**Task prompt:**
State how many lines in the records below include the word "agent". Give nothing but that number.

-- Task inputs follows --

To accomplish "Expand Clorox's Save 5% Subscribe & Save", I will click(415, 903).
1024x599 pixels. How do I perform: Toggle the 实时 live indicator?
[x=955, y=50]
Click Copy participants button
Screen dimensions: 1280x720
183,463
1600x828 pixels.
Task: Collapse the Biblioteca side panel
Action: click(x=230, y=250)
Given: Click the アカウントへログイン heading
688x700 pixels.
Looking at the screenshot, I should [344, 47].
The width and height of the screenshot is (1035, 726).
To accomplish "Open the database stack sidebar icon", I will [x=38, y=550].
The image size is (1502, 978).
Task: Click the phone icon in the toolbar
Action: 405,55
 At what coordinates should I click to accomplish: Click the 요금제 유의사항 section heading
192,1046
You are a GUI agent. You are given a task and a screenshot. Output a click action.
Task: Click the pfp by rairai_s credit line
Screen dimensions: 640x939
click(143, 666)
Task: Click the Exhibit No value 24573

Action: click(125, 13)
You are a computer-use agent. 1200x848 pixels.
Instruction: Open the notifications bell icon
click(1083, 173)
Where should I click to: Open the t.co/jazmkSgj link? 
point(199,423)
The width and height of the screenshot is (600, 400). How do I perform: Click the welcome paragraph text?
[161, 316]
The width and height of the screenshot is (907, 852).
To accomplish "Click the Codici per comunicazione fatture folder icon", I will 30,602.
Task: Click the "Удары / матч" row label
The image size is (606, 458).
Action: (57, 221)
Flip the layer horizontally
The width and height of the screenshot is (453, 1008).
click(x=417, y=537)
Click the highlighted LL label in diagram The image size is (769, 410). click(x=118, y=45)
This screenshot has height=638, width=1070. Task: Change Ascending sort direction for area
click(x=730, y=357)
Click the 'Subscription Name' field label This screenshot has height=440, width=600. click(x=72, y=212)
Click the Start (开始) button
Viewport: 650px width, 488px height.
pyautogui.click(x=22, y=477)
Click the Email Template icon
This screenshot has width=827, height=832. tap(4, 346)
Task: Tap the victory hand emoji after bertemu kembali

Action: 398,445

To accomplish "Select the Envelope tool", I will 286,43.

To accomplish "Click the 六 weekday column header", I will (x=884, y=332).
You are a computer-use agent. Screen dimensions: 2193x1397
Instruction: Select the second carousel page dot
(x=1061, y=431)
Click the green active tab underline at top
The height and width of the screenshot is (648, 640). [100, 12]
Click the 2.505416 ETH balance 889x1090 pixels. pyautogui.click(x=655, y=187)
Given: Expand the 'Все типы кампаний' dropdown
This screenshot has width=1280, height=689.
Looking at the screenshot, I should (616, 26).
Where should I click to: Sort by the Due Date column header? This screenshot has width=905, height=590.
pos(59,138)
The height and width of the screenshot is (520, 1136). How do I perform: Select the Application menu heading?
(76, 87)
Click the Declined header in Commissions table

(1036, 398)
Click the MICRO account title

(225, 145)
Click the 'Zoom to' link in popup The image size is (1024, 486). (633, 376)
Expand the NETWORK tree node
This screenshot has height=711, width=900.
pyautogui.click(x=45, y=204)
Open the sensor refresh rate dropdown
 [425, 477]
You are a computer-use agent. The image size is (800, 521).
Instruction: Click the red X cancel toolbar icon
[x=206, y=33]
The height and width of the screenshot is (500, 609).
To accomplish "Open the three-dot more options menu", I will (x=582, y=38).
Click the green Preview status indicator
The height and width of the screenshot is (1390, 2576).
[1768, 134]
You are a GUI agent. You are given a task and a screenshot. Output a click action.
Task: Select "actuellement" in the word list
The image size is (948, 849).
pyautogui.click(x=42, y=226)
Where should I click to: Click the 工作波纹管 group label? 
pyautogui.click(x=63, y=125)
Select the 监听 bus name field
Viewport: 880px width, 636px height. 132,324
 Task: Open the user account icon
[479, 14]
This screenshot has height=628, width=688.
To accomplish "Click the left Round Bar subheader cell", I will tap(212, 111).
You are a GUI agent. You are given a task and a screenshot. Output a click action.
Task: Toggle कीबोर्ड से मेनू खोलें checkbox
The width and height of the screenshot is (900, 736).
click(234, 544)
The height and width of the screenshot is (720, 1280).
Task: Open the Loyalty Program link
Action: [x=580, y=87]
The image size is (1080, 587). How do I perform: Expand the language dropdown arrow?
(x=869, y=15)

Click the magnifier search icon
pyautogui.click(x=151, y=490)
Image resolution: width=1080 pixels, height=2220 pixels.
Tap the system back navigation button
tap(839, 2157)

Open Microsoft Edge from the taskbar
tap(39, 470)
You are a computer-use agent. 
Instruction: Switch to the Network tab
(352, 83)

-- Task inputs concluded --

**Solution to this task:**
7